Devant une librairie de la ville, Mohamed Chérif estime que face au devoir parental nul ne doit s’empêcher, malgré la conjoncture actuelle, de passer par tous les moyens pour scolariser son enfant. « Malgré cette cherté de la vie, nous sommes obligés de faire tout pour assurer ce devoir de nos enfants. C’est une obligation pour tout parent d’amener son enfant à l’école après la naissance, mais la situation actuelle ne permet pas d’assurer aisément ce devoir. On est obligé aujourd’hui de prendre l’argent prévu pour le manger quotidien pour acheter les fournitures scolaires », a-t-il confié.

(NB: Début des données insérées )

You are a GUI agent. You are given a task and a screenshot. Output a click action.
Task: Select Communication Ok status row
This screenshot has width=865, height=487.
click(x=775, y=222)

Interrogé sur cette situation, les commerçants rejettent toute responsabilité. Selon eux, ils sont aussi dans la contrainte, expliquant que les prix ont flambé depuis les magasins d’approvisionnement. « Les clients ne viennent pas ; et ça nous gêne car ils pensent que c’est nous qui sommes à la base de cette augmentation des prix. Nous sommes pour rien puisque les prix ont augmenté depuis la capitale Conakry. Il y avait des choses qu’on achetait à 5 000 francs guinéens à Conakry, aujourd’hui, c’est entre 10 000 et 15 000 francs », s’est défendu le patron d’une librairie.

Malgré cette cherté, les parents d’élèves se serrer la ceinture pour assurer une bonne éducation à leurs enfants.